◆ Task goal ◆
Render the entries as a Markdown table with the columns Row and Line, starting at the line containing "Identify the location of Go" and ending at the line containing "What do you see at coordinates (812, 52)". Number each row and leave out blank lines.

◆ Materials provided ◆
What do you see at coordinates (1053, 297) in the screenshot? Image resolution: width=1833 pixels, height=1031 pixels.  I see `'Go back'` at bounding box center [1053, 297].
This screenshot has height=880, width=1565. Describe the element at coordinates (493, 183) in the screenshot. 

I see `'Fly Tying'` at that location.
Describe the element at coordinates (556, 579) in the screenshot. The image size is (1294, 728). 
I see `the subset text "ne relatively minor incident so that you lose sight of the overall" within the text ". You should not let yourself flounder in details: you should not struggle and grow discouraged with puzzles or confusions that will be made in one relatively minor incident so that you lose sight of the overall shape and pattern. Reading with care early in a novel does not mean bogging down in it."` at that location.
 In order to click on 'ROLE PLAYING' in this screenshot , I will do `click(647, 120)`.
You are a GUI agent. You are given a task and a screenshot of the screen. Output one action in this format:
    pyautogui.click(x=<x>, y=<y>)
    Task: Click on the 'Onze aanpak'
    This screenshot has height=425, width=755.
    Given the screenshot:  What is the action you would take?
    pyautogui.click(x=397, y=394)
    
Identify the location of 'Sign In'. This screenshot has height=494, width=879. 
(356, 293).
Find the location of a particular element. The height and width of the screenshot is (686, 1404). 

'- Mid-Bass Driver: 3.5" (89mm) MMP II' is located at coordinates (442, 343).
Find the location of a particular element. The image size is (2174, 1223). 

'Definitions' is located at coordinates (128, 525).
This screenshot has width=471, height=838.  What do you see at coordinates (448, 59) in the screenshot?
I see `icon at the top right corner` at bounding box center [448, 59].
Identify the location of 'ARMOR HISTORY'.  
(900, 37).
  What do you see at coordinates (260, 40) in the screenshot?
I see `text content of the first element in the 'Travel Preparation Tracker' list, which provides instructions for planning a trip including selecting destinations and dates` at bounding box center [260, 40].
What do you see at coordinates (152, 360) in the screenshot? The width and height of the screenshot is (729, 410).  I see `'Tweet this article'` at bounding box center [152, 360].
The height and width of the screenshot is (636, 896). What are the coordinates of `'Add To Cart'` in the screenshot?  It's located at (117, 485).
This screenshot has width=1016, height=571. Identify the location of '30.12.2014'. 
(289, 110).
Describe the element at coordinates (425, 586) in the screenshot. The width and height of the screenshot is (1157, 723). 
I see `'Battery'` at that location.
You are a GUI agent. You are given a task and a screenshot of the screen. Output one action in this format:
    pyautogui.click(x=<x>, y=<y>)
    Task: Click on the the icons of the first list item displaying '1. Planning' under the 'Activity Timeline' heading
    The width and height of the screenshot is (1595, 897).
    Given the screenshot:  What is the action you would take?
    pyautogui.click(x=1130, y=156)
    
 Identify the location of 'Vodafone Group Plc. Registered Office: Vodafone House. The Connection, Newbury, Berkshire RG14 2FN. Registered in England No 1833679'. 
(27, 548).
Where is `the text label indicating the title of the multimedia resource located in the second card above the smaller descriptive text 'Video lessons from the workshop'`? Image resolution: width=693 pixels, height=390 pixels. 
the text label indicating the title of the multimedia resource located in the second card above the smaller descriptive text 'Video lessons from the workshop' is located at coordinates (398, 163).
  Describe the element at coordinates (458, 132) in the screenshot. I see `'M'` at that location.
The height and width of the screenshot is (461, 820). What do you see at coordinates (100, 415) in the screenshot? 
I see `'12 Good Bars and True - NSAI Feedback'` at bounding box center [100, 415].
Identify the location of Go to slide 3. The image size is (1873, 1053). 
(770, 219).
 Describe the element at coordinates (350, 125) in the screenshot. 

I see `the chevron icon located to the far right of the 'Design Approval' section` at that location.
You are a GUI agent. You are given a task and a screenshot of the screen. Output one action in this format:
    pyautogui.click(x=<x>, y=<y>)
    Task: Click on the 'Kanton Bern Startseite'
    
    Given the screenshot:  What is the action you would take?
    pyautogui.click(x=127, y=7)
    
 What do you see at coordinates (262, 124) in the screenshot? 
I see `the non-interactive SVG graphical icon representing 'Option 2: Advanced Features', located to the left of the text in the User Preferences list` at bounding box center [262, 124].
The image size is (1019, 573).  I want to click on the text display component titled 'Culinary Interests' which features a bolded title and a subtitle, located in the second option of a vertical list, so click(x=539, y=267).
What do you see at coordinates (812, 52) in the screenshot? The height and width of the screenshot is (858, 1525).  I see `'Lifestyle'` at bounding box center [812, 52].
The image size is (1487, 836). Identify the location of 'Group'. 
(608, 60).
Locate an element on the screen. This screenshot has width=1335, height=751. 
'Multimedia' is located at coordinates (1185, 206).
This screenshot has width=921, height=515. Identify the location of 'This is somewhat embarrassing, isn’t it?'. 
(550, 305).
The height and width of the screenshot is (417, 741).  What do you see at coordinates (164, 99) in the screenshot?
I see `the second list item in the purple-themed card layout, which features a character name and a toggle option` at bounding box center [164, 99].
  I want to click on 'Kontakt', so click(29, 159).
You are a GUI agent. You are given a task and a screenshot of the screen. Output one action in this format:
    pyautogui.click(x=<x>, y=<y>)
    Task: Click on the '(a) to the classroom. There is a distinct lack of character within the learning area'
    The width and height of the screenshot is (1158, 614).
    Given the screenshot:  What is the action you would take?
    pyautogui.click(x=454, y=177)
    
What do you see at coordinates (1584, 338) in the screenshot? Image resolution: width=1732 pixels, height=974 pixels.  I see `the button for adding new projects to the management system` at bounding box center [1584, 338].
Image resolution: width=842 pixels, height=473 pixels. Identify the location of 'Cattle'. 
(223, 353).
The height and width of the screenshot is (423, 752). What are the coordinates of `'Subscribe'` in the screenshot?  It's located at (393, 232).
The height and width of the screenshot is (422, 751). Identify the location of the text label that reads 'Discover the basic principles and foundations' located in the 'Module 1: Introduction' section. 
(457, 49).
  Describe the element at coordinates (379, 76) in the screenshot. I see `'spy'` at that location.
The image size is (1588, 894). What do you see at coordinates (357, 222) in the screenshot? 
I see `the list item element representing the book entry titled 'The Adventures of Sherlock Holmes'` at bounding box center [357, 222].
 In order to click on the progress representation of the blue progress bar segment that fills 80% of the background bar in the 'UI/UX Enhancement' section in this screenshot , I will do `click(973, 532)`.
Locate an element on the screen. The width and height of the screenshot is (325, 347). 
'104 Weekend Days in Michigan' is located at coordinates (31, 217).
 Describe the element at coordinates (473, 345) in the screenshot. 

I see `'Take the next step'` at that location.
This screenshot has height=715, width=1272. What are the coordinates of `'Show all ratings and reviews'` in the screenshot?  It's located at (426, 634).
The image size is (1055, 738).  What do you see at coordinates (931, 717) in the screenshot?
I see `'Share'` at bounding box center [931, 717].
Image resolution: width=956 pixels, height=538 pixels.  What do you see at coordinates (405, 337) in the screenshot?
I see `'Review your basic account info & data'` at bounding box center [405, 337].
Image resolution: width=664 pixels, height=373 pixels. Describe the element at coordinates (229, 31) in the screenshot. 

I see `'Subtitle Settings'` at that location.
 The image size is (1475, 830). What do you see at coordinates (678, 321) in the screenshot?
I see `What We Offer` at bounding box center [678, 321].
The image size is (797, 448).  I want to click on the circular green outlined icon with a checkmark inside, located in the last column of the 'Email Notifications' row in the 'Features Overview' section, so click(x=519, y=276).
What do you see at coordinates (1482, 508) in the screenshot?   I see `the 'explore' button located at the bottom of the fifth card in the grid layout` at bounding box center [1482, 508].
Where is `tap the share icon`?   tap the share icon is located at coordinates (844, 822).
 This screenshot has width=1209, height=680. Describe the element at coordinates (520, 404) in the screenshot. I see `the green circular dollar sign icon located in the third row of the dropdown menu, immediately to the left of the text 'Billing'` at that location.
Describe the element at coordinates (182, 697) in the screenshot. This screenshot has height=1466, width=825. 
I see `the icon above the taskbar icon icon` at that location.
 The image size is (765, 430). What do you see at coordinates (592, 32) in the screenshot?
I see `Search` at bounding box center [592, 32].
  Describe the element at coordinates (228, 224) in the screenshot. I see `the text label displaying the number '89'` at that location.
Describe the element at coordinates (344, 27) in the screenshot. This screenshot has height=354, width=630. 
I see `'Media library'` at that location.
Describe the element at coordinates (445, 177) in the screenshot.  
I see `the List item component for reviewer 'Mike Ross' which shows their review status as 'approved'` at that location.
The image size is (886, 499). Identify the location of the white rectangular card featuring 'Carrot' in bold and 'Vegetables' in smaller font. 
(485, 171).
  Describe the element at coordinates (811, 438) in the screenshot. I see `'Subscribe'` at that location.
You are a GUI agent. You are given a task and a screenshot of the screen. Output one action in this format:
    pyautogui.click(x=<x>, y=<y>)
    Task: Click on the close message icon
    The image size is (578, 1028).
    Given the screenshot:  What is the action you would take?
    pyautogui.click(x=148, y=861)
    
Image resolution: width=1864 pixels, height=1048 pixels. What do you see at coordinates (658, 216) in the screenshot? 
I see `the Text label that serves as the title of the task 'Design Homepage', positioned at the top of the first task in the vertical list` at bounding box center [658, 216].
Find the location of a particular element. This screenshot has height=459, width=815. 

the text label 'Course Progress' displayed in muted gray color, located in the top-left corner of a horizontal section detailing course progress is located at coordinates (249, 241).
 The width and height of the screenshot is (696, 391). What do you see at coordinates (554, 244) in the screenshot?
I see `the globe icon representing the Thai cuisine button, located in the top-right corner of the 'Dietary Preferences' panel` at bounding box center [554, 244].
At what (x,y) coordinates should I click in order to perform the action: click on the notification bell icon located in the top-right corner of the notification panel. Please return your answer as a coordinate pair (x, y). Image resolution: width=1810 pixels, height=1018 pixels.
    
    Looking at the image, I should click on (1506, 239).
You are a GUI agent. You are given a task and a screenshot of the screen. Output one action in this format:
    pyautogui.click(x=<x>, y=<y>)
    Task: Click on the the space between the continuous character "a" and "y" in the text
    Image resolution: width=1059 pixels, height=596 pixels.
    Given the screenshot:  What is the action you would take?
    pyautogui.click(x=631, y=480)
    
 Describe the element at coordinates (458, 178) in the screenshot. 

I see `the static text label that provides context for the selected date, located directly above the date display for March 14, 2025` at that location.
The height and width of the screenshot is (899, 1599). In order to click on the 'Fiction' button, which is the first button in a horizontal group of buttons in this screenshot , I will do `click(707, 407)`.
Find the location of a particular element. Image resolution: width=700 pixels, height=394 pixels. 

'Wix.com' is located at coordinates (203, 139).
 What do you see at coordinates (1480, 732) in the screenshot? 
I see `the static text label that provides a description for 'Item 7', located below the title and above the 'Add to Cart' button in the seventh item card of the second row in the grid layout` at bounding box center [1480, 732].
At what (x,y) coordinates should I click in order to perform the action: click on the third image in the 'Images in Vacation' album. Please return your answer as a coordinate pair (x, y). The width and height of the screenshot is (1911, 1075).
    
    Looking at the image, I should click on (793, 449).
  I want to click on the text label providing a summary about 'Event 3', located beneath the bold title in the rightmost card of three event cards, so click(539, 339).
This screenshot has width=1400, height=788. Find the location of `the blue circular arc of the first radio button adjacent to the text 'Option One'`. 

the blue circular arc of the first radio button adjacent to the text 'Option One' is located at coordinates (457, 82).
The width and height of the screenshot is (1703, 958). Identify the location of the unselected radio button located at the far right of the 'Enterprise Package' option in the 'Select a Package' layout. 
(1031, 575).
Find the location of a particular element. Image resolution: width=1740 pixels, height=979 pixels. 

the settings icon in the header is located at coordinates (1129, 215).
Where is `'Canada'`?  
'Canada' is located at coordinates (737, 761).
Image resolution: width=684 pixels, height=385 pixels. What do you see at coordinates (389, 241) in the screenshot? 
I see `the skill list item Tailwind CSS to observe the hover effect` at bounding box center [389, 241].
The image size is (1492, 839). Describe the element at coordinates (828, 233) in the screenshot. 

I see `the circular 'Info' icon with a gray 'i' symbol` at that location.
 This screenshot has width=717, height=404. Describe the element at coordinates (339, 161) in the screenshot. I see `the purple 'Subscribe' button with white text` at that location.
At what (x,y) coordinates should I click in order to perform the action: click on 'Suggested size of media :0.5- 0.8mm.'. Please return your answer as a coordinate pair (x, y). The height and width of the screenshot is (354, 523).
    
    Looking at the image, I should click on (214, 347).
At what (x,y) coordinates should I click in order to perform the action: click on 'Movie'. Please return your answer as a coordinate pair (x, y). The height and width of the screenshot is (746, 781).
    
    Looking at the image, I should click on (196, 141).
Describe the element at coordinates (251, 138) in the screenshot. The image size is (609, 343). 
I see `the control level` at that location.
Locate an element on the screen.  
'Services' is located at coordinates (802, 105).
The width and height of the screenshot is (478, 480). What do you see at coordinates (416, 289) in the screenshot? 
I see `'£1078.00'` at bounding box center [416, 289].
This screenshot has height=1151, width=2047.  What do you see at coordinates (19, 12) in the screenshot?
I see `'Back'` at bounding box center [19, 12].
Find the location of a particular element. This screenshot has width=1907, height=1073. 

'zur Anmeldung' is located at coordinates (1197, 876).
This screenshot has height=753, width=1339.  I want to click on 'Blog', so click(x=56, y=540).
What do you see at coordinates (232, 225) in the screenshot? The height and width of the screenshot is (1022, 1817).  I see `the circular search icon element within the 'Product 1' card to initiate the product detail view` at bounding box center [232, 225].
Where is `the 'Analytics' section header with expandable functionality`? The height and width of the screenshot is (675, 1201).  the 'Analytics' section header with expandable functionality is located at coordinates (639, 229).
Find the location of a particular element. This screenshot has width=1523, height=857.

◆ The solution ◆
| Row | Line |
|---|---|
| 1 | Identify the location of Go to slide 3. The image size is (1873, 1053).  |
| 2 | (770, 219). |
| 3 |  Describe the element at coordinates (350, 125) in the screenshot.  |
| 4 | I see `the chevron icon located to the far right of the 'Design Approval' section` at that location. |
| 5 | You are a GUI agent. You are given a task and a screenshot of the screen. Output one action in this format: |
| 6 |     pyautogui.click(x=<x>, y=<y>) |
| 7 |     Task: Click on the 'Kanton Bern Startseite' |
| 8 |     Given the screenshot:  What is the action you would take? |
| 9 |     pyautogui.click(x=127, y=7) |
| 10 |  What do you see at coordinates (262, 124) in the screenshot?  |
| 11 | I see `the non-interactive SVG graphical icon representing 'Option 2: Advanced Features', located to the left of the text in the User Preferences list` at bounding box center [262, 124]. |
| 12 | The image size is (1019, 573).  I want to click on the text display component titled 'Culinary Interests' which features a bolded title and a subtitle, located in the second option of a vertical list, so click(x=539, y=267). |
| 13 | What do you see at coordinates (812, 52) in the screenshot? The height and width of the screenshot is (858, 1525).  I see `'Lifestyle'` at bounding box center [812, 52]. |